Courts review laws under a rational basis, intermediate, or strict scrutiny standard to determine whether they’re constitutional. Under strict scrutiny, which involves “suspect” classifications like race, the law at issue must further a compelling government interest, narrowly tailored to achieve that interest, and using the least restrictive means, to justify infringing on an individual’s constitutional rights.
As the right to keep and bear arms is protected in the U.S. Constitution, one could reasonably assume that any law infringing on this right, particularly banning certain types of guns, would be reviewed applying the highest standard.
After gun-control opponents challenged the law, however, a district court ruled in the state’s favor applying a less rigorous standard, intermediate scrutiny, which provides that a law must further an important government interest by means substantially related to that interest.

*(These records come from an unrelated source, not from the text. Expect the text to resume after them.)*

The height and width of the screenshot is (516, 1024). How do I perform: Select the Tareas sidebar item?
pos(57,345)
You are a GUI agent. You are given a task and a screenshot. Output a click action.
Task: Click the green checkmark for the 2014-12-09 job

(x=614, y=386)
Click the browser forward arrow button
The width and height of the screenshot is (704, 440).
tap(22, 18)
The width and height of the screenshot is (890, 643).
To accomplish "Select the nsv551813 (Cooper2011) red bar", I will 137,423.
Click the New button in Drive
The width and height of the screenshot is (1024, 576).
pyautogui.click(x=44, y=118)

A three-judge panel of the U.S. Court of Appeals for the Fourth Circuit contended this week that was the wrong standard to use in this case. The judges sent the case back to the lower court and ordered the judge to apply a strict scrutiny standard. From the Washington Times:
“In our view, Maryland law implicates the core protection of the Second Amendment,” Chief Judge William B. Traxler Jr. wrote in the majority opinion. He added that the law “significantly burdens the exercise of the right to arm oneself at home.”

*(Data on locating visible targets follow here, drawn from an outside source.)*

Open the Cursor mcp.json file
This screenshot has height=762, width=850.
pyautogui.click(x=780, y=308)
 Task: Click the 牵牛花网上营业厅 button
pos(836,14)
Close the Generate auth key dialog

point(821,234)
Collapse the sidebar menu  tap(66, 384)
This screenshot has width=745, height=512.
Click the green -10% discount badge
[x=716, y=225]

“This is not a finding that Maryland’s law is unconstitutional. It is simply a ruling that the test of its constitutionality is different from that used by the district court,” Judge Traxler wrote.
Both sides in the gun rights debate now are arguing over the boundaries of those restrictions, with several other appeals courts having upheld bans similar to Maryland’s.

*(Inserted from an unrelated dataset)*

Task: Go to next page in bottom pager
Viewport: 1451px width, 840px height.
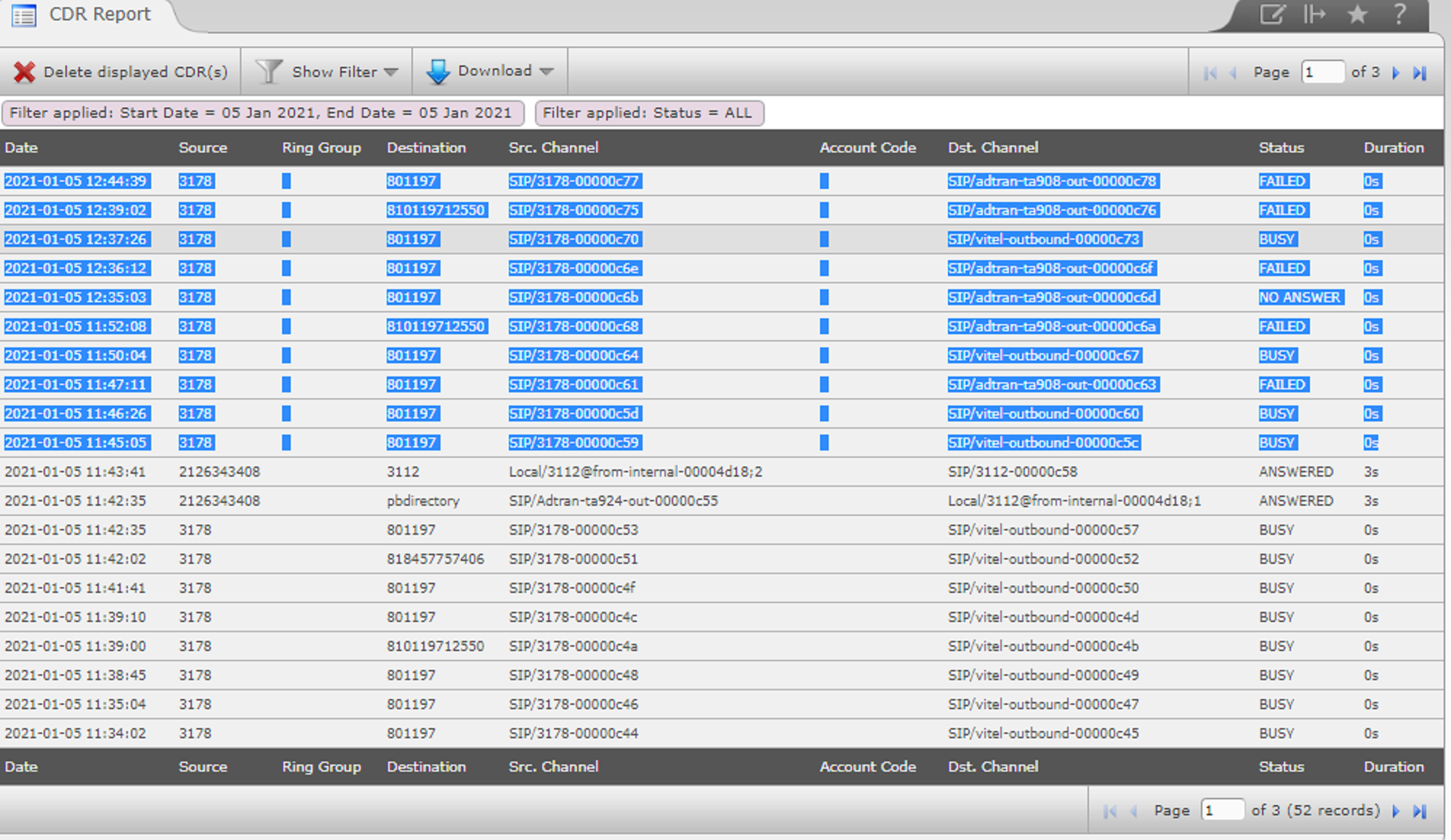Action: pos(1396,811)
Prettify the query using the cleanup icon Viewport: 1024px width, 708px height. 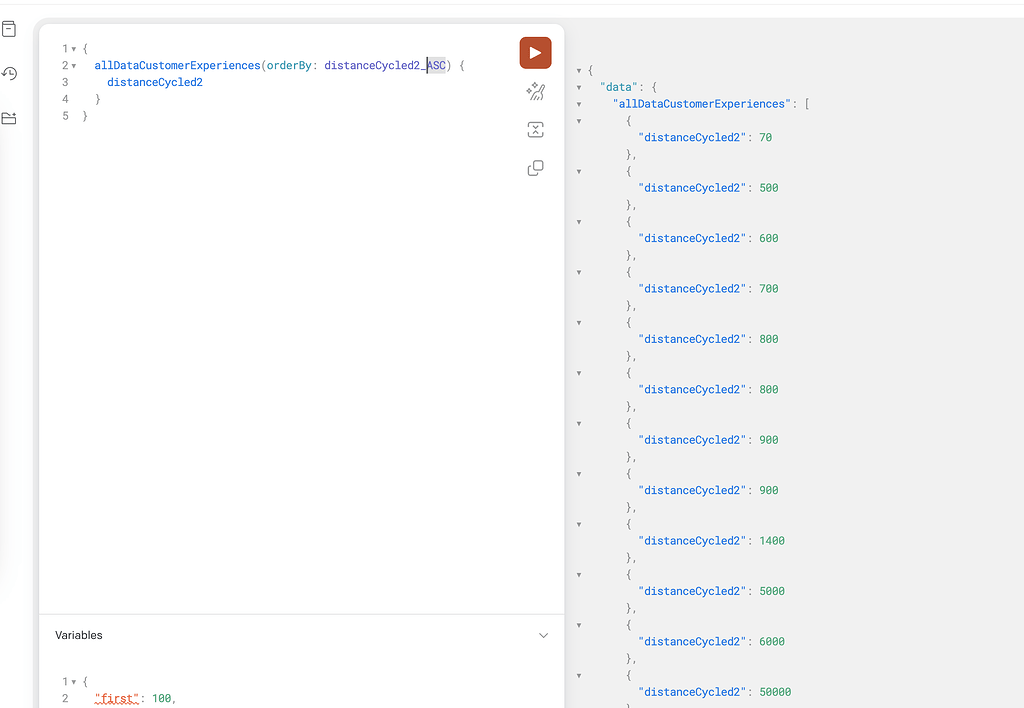(535, 91)
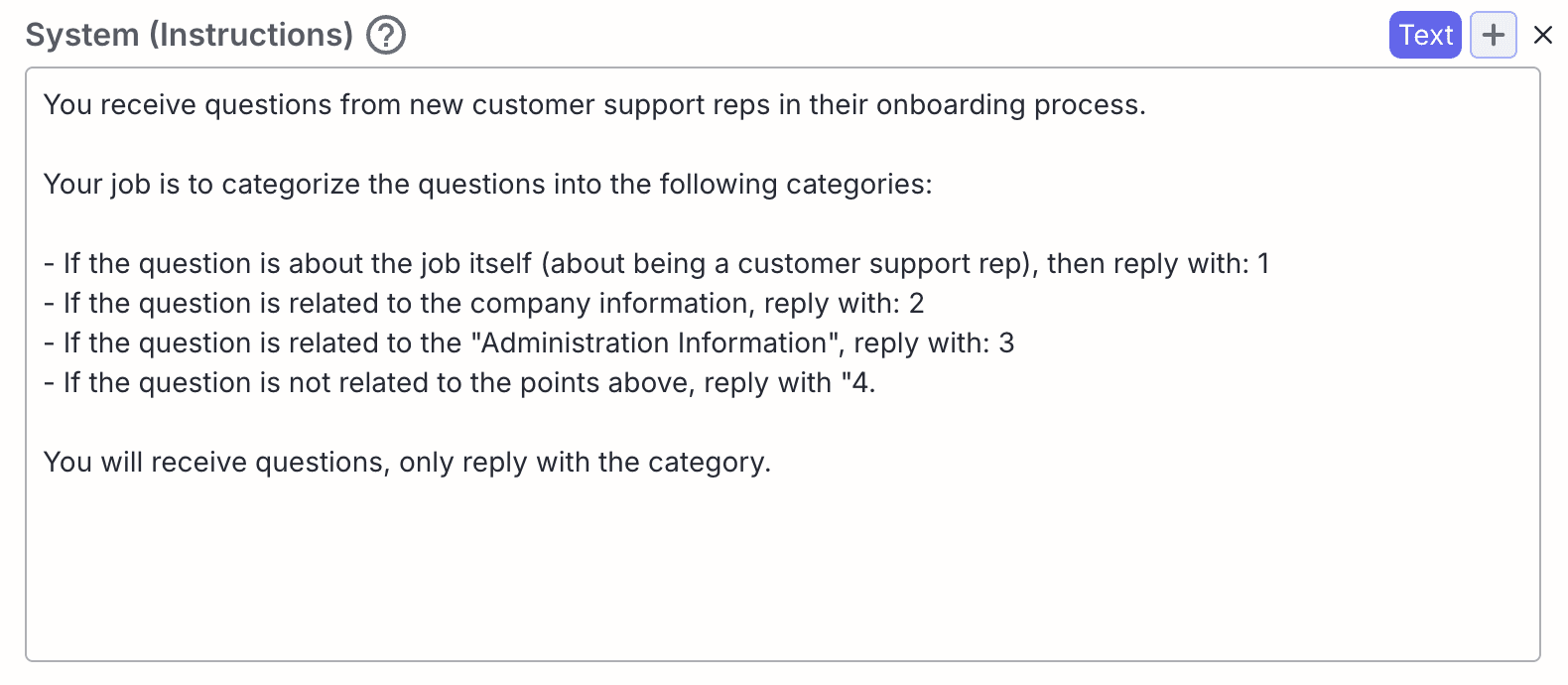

John P. Sweeney, attorney for gun rights supporters who challenged the law, declined to comment, but a National Rifle Association official declared the ruling “an affirmation of the Heller decision and a victory for the Second Amendment.”
The dissenting Judge Robert B. King seemed to imply that applying such a tough standard might result in another mass shooting.
“To put it mildly, it troubles me that, by imprudently and unnecessarily breaking from our sister courts of appeals and ordering strict scrutiny here, we are impeding Maryland’s and others’ reasonable efforts to prevent the next Newtown — or Virginia Tech, or Binghamton, or Fort Hood, or Tucson, or Aurora, or Oak Creek, or San Bernardino. In my view, any burden imposed by the [Firearms Safety Act] on the Second Amendment is far from severe.”
“In our view,” the other judges wrote in response to Judge King’s opinion, “inferences of this nature have no place in judicial opinions.”